What is enterohepatic recirculation, and what pharmacokinetic pattern might indicate its presence?

• A. Reabsorption of drug or metabolites from bile back into circulation; secondary peaks or prolonged apparent half-life.
• B. First-pass metabolism in the liver leading to reduced systemic exposure.
• C. Drug accumulation in adipose tissue causing long-term storage.
• D. Active transport of drug into the liver increasing clearance.

Answer: (A)

Enterohepatic recirculation is a looping process where a drug or its metabolites are excreted into bile, enter the intestine, and are reabsorbed back into the bloodstream to return to the liver.

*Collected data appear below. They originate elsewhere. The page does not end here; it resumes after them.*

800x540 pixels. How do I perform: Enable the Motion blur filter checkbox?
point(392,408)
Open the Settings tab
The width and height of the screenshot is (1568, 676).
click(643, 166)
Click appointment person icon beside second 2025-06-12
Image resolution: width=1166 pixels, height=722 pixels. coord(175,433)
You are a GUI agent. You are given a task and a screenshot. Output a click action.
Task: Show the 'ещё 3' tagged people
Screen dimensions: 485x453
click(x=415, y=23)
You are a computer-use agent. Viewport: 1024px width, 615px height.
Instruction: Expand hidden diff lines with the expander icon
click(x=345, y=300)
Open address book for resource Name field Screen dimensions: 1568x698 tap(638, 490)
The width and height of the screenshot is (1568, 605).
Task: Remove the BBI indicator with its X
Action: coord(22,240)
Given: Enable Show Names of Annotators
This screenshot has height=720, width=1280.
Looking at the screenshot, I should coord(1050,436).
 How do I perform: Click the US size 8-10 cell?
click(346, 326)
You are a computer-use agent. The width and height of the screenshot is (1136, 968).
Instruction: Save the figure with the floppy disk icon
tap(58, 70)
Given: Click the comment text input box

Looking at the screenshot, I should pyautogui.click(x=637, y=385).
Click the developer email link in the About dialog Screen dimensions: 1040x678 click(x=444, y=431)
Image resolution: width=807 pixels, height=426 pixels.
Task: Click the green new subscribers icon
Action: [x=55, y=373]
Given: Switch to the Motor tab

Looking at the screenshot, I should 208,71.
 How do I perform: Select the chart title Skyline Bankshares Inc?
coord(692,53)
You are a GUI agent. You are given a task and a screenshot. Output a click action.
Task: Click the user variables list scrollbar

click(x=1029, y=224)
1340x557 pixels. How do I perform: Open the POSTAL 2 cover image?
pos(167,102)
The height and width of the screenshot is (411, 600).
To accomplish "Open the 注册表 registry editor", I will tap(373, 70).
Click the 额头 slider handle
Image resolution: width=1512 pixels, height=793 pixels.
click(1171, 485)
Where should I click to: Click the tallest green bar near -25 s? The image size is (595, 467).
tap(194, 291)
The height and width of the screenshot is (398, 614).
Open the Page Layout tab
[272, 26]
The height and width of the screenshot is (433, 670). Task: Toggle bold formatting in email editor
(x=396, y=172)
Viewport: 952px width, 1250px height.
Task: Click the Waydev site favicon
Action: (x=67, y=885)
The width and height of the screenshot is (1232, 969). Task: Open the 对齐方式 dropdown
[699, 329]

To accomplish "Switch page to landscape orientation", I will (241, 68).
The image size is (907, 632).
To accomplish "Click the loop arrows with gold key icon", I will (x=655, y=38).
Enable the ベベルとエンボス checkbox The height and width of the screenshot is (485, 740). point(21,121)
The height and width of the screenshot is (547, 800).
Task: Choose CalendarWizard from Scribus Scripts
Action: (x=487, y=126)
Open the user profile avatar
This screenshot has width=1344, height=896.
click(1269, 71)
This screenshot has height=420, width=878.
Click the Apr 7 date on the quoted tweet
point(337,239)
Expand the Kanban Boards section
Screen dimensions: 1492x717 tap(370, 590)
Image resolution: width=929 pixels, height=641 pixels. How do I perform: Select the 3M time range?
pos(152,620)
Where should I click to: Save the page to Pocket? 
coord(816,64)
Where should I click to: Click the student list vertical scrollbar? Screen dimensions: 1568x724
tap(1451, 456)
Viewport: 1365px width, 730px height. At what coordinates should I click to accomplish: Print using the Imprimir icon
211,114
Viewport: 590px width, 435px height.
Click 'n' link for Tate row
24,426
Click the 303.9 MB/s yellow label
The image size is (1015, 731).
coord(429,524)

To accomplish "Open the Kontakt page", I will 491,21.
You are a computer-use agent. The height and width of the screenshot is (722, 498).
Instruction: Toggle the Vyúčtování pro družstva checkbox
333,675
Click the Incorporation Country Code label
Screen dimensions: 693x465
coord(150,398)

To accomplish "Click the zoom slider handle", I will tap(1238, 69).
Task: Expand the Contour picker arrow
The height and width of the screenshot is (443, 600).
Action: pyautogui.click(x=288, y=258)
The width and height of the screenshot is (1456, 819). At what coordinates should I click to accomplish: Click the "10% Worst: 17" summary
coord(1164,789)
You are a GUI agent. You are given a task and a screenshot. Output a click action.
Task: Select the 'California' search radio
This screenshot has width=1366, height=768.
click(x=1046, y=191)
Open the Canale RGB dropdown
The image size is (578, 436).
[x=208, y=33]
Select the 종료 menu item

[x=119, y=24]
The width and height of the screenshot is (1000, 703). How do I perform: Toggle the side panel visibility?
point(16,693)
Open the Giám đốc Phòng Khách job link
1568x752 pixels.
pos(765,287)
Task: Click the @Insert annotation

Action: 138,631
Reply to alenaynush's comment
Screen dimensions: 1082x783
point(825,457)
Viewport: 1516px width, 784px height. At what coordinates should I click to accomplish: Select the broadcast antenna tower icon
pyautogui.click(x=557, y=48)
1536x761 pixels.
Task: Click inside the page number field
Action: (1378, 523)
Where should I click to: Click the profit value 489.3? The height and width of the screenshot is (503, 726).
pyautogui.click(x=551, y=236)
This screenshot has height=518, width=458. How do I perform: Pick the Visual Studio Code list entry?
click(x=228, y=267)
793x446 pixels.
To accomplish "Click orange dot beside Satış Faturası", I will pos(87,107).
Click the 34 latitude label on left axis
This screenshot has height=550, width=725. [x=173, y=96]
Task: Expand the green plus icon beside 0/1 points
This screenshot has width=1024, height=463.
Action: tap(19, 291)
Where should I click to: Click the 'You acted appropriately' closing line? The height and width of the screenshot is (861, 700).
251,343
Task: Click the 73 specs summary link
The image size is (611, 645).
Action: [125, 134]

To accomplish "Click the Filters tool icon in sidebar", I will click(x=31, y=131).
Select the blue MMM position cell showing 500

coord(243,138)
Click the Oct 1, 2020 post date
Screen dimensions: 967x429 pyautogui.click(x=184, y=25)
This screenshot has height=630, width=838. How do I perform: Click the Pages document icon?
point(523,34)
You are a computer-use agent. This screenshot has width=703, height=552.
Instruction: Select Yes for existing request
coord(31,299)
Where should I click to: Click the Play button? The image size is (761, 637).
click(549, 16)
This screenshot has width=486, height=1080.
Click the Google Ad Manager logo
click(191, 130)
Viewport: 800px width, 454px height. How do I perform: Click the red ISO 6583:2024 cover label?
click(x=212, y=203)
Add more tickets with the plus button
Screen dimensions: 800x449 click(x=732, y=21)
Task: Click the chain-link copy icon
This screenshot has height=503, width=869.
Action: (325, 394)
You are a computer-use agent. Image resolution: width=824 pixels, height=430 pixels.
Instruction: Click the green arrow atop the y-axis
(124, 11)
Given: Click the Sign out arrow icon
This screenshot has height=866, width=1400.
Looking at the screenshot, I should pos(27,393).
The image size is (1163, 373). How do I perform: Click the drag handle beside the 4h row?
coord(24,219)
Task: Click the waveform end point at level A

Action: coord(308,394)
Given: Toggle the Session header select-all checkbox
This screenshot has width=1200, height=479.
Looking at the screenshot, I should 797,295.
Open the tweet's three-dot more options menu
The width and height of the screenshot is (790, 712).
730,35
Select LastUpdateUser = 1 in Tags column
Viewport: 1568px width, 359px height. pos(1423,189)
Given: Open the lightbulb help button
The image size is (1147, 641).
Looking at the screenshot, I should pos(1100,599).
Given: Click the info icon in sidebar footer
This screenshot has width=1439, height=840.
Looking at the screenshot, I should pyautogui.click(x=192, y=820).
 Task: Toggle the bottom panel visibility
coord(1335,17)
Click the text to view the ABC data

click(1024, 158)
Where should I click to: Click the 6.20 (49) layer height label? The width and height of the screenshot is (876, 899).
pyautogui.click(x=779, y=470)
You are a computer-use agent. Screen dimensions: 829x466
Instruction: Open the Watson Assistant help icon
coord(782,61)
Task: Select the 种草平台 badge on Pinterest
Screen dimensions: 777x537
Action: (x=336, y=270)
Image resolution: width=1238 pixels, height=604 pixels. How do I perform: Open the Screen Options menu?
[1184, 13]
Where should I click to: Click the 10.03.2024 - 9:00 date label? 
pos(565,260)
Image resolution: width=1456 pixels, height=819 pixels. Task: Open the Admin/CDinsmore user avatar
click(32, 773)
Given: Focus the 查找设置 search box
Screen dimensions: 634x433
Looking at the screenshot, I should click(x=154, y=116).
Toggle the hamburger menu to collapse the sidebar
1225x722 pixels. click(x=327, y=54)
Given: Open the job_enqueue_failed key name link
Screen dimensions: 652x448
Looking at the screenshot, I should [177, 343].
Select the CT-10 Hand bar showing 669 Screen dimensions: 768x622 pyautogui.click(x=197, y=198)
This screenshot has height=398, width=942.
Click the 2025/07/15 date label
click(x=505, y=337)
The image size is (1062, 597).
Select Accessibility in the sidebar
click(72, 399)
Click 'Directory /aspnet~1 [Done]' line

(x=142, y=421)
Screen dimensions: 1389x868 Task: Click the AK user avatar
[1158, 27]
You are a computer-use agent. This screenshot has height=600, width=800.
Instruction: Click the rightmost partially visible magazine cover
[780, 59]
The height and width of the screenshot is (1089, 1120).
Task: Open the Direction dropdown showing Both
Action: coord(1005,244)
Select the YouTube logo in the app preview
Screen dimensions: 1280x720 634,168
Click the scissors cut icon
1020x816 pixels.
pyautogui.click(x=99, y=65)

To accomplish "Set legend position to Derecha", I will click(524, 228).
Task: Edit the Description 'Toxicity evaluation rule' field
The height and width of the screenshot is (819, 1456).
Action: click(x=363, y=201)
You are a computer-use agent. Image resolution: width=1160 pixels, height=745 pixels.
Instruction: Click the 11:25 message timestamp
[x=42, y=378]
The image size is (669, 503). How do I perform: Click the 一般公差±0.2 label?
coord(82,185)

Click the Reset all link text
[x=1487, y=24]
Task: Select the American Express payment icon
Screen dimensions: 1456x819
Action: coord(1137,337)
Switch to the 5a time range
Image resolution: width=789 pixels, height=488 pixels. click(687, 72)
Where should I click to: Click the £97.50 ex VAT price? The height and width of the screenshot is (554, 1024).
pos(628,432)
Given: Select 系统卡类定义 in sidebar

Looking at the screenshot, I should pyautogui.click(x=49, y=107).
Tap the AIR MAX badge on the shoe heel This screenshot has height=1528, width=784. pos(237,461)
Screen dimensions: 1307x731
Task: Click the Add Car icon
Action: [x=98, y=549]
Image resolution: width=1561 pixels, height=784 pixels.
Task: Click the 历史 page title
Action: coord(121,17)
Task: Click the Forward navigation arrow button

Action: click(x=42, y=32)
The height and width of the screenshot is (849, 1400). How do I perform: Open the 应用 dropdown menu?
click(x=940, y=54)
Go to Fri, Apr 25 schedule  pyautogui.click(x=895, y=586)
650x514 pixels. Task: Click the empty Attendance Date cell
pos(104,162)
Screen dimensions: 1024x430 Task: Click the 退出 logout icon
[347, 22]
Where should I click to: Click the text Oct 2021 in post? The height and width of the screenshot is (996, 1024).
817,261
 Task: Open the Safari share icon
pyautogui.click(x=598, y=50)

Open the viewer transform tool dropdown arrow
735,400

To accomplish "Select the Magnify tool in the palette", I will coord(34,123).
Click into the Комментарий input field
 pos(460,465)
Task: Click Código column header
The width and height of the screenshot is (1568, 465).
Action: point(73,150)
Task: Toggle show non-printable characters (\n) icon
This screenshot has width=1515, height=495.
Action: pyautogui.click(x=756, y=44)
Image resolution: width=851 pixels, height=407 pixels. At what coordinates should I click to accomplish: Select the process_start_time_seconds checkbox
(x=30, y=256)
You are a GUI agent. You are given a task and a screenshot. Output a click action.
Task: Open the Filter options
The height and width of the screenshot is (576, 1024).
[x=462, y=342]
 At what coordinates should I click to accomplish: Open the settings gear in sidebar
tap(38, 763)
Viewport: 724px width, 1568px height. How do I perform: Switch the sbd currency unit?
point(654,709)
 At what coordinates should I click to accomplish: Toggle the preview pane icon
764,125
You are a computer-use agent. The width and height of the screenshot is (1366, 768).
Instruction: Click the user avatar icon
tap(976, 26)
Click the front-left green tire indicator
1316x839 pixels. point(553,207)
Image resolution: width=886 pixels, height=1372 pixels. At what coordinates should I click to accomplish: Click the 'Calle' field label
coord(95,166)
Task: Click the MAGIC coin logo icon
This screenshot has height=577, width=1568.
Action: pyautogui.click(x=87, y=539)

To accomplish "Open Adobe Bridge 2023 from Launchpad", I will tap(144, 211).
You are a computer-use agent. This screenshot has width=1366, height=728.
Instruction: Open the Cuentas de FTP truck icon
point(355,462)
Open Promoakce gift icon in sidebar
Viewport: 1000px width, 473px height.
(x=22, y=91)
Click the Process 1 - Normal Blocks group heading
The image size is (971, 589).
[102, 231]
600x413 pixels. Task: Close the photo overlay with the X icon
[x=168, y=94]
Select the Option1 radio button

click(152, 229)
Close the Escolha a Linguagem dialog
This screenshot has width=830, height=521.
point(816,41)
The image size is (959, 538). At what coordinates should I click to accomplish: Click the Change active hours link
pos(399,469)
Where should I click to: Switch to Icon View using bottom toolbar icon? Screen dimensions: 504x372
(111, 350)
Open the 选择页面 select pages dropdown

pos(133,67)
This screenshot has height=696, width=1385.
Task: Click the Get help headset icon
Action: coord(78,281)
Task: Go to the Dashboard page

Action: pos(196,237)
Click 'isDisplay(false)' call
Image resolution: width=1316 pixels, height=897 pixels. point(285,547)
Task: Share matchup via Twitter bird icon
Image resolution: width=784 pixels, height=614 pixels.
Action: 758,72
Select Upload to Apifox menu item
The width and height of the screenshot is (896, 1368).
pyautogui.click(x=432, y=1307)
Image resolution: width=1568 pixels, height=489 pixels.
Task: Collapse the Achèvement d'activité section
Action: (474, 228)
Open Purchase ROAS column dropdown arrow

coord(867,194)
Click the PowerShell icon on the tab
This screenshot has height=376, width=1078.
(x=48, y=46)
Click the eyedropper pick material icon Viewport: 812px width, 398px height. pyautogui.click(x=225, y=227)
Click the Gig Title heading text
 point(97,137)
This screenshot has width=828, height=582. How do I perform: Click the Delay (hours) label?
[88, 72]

This recycling often involves drug conjugates in bile that can be deconjugated by gut bacteria, freeing the active drug to be reabsorbed.

The pharmacokinetic pattern you’d expect from this process is a secondary rise in plasma concentration after the initial decline (a secondary peak) and a longer apparent terminal half-life due to the repeated re-entry of drug into circulation. Meals can influence the timing because bile flow increases after eating, enhancing reabsorption.

This pattern distinguishes enterohepatic recirculation from other processes. It isn’t primarily about first-pass metabolism reducing systemic exposure, storage in adipose tissue, or active transport increasing clearance, all of which describe different pharmacokinetic behaviors.